Page:
=======

From Cleveland, Scripps took the formula to dozens of other cities, building one of the first newspaper chains under common ownership.

In 1907, his independent spirit led Scripps to challenge the Associated Press, which at the time struck exclusive agreements with only one newspaper in each market, thereby discouraging the launch of competing newspapers. Scripps responded with United Press International. The service was available to all and became a leading force in worldwide journalism for decades to come.

Scripps also nurtured a syndicated features service, initially built around the writing of his sister, into a licensing and syndication company that thrives today as United Media.

In the early 1920s, Scripps added "Howard" to the company's operating name to recognize the growing contribution of Roy W. Howard, an aggressive young newsman who rose to become president and chairman of the concern.

The Advent and Development of Broadcasting (1935-1980)

At the urging of Jack R. Howard, Roy's son and later his successor, the company took advantage of America's next information revolution by launching radio stations in the 1930s, then some of the country's first local television stations in the 1940s. Two of the company's first TV stations are still among its most successful: WEWS in Cleveland, whose call letters were selected to match the founder's initials and WCPO in Cincinnati, named for its affiliation with The Cincinnati Post.

In 1950, Scripps launched Charles Schulz's comic strip, "Peanuts." Charlie Brown, Snoopy and the rest of the group quickly worked their way into the funny pages of more than 2,000 newspapers around the world.

During the 1950s, and continuing through the 1980s, Scripps solidified its position as one of the most successful newspaper publishers of the post-war era, and built its reputation as a leading operator of local television stations.

Cable Television Systems (1981-1990)

In the early 1980s, in an effort to develop a profit source that wasn't dependent upon advertising, Scripps began buying and building cable television systems, eventually becoming one of America's largest cable operators.

=======

Exercise task: Please say whether each statement agrees with the Scripps history, answering yes or no and quoting its deciding words exactly: 1. Scripps answered the Associated Press with United Press International. 2. WCPO's call letters were chosen to match the founder's initials. 3. "Peanuts" reached the funny pages of more than 3,000 newspapers. The material that comes next is separate from the Scripps history.

Dataset section:
=======

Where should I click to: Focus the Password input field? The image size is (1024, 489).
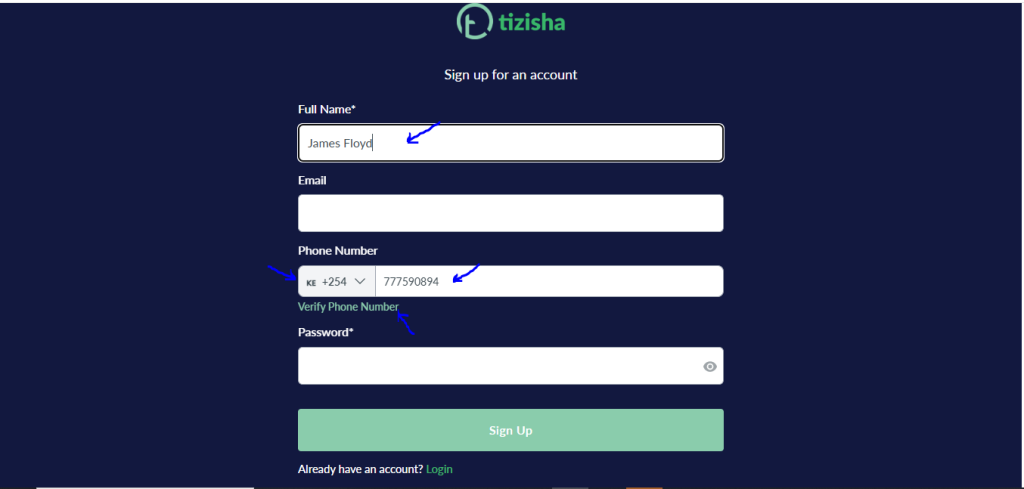point(511,366)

=======

Task result:
1. Yes: "Scripps responded with United Press International."
2. No: "WEWS in Cleveland, whose call letters were selected to match the founder's initials"
3. No: "more than 2,000 newspapers around the world"